Photo courtesy of Greenreport, Italy

I don't profess to being an expert on either Chavez or Venezuelan politics, but there is no denying that he was a game-changer in Latin American politics and that he was an iconic figure in the world. Chavez did much to raise the living standards of the poorest of Venezuelans, even if it was to the detriment of the country's economic growth, as his vociferous detractors (and haters) would often accuse him. Or so they say.
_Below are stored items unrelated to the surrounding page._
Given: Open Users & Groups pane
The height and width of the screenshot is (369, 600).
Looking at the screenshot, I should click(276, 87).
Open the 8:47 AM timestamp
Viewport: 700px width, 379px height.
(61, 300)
He no doubt had his flaws as both leader and person, but there are many, many reasons to mourn the passing of Hugo Chavez:

Because his 'Bolivar revolution' was at least an attempt at a better, more equitable life for Latin Americans

Because he changed the lives for millions of his nation's poorest in a region where the gulf between the haves and the have nots is so immense

Because he was born poor, rose to the top and tried to make a difference as a leader

Because he made the rich and the plutocrats in his country genuinely scared and angry

Because he gave socialism a modern, Latin face

Because he was the catalyst for leftist governments to sweep into power in countries like Bolivia and Ecuador, and even the leftish turn of Argentina

Because he nationalized key state enterprises, at a time when neo-liberalism reigns supreme for the Naked Emperor that it is
Because he survived an outrageous rightwing coup in 2002 against him - and came back stronger than ever

Because he stuck it to American imperialismo whenever he could - and that's good enough for me

Because leaders like this are so very rare
Because he was Hugo
I feel for the millions of poor and socially sensible Venezuelans who are in deep shock and mourning over the death of their Comandante. He changed many of their lives forever, so I can only imagine their terrible sense of loss with his death. For all those of us who yearn for a more just and equitable world, a world devoid of the crass and neo-liberalist casino capitalism that crushes the planet, and who felt and knew Chavez was on our side, we too have a sense of loss.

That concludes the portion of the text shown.